- Required work -
Of all the entries below, retype only the lines from the one with "This screenshot has width=1445, height=908." through the one with "Task: Click the five-star rating stars", exactly as they appear.

- Data for processing -
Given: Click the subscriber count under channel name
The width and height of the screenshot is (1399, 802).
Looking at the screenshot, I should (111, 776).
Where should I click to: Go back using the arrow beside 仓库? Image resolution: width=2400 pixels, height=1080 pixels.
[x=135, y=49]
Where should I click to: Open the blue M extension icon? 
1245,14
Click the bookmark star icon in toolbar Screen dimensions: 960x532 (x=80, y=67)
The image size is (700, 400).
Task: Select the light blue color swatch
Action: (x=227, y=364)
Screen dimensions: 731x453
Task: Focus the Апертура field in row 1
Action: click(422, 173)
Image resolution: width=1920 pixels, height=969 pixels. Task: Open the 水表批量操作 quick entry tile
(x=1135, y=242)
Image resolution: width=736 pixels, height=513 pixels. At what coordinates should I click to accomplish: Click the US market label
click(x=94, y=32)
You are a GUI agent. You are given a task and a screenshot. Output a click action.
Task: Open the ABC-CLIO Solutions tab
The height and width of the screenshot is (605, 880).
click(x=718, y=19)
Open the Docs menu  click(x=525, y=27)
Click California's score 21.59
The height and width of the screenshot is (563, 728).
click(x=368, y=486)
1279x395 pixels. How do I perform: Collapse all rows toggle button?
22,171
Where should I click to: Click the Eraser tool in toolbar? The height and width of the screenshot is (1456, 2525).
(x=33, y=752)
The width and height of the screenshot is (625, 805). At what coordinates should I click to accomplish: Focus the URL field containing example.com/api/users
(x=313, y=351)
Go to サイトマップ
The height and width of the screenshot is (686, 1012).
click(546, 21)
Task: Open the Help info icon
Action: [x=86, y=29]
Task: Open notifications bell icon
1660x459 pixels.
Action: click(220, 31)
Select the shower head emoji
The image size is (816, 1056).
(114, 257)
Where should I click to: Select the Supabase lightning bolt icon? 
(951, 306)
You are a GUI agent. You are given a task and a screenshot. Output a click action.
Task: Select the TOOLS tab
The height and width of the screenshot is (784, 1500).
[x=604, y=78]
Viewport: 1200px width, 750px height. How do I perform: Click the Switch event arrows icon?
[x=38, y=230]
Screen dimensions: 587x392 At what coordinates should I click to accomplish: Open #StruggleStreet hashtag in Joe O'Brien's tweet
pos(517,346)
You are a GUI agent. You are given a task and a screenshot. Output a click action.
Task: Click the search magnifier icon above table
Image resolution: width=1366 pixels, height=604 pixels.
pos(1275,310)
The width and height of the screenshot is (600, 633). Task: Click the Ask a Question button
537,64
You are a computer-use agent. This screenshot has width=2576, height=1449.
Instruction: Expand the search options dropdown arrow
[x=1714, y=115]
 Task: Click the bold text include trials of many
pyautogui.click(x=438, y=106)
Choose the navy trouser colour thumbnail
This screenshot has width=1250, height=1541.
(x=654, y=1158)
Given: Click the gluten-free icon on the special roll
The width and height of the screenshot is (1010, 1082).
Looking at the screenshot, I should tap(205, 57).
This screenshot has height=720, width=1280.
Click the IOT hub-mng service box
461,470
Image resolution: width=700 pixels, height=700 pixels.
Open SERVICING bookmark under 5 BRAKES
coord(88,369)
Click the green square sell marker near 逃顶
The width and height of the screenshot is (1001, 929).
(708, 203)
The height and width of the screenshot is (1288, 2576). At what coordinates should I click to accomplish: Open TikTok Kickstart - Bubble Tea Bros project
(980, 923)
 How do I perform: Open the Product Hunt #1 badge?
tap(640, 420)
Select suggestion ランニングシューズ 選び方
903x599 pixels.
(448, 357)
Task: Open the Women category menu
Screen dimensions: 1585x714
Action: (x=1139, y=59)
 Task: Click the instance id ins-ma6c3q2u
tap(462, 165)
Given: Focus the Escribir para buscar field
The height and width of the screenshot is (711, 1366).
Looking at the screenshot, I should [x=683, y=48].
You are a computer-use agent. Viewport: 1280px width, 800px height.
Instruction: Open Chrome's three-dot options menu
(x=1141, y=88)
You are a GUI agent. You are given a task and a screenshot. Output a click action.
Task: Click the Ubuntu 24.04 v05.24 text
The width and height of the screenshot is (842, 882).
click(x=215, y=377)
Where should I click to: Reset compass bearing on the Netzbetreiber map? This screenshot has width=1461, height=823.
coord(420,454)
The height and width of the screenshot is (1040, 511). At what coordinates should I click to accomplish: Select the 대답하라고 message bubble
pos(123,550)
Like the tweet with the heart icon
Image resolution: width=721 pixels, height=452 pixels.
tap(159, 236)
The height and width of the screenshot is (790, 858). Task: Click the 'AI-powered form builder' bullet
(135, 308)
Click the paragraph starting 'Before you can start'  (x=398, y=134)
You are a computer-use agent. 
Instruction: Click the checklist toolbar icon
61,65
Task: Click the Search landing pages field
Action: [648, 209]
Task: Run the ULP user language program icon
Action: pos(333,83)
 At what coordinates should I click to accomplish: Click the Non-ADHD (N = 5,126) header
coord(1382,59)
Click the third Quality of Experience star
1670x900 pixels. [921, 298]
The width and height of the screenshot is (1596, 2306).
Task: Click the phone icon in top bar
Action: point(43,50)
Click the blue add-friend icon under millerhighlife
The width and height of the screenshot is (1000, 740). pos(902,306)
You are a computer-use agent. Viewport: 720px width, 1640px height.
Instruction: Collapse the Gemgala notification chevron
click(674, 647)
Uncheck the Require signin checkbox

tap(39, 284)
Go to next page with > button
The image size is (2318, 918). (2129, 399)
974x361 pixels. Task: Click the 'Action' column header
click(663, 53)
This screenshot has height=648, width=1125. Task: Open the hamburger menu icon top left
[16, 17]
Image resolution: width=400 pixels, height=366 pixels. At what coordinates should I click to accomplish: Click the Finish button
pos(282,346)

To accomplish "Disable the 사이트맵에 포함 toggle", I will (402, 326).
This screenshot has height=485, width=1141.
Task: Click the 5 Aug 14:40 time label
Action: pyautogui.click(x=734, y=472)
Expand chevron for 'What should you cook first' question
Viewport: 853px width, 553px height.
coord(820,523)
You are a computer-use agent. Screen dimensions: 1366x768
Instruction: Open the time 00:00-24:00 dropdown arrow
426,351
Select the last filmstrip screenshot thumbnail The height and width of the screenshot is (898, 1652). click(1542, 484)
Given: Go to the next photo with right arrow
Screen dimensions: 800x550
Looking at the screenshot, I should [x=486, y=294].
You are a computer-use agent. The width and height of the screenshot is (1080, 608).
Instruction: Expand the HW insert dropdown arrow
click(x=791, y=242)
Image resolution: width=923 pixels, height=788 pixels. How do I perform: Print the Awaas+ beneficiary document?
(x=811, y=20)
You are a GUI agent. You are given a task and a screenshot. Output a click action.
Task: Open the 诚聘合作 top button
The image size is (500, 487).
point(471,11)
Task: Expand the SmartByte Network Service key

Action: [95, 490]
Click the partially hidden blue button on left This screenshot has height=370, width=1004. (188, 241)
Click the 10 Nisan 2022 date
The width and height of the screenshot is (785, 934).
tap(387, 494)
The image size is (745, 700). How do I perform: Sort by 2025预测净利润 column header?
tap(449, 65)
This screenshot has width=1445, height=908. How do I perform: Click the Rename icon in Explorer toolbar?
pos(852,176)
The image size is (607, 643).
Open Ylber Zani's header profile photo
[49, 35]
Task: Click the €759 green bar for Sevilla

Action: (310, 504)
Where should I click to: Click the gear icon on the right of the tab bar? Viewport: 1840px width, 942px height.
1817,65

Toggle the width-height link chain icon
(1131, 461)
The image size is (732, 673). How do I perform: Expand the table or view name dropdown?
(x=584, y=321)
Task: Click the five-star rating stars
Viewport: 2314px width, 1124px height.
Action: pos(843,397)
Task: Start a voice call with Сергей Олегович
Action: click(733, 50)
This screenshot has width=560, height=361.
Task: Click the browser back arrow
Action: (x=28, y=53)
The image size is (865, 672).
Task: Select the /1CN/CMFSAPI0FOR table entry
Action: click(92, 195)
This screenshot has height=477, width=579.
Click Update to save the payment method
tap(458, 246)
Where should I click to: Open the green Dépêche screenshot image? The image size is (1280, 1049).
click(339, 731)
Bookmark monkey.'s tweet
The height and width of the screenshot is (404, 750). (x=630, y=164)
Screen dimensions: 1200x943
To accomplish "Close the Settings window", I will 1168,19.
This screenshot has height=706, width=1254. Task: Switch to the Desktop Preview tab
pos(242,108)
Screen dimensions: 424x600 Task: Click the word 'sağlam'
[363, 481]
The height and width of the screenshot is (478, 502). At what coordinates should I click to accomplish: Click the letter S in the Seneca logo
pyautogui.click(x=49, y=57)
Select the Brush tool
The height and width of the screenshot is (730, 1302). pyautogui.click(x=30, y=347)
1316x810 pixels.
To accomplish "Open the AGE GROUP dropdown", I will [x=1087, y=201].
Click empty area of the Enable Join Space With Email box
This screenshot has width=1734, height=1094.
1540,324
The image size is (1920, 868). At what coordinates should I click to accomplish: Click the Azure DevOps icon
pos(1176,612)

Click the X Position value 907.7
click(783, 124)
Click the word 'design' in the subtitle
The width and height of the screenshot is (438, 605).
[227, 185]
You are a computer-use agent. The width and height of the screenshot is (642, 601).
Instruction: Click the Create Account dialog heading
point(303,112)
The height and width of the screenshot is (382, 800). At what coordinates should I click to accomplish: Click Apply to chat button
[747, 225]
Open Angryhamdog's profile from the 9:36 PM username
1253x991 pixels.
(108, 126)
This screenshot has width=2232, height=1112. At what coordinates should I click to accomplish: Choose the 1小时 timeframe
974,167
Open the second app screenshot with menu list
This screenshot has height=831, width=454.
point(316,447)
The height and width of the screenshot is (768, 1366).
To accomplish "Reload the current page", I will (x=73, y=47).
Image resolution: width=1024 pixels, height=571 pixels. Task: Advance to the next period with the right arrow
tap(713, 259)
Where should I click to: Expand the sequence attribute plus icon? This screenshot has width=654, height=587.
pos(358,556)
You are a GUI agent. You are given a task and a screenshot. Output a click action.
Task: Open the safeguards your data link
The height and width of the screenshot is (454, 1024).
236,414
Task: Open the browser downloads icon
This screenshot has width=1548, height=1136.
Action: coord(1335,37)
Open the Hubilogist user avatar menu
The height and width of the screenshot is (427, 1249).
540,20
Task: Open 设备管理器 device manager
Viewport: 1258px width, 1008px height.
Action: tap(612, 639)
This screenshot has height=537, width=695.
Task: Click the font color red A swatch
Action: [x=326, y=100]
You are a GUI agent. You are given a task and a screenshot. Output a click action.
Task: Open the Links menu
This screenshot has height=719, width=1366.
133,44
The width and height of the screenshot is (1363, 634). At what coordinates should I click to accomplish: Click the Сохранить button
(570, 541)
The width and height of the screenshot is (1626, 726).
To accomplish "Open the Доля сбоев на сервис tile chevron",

- Response to the exercise -
This screenshot has width=1445, height=908. How do I perform: Click the Rename icon in Explorer toolbar?
pos(852,176)
The image size is (607, 643).
Open Ylber Zani's header profile photo
[49, 35]
Task: Click the €759 green bar for Sevilla

Action: (310, 504)
Where should I click to: Click the gear icon on the right of the tab bar? Viewport: 1840px width, 942px height.
1817,65

Toggle the width-height link chain icon
(1131, 461)
The image size is (732, 673). How do I perform: Expand the table or view name dropdown?
(x=584, y=321)
Task: Click the five-star rating stars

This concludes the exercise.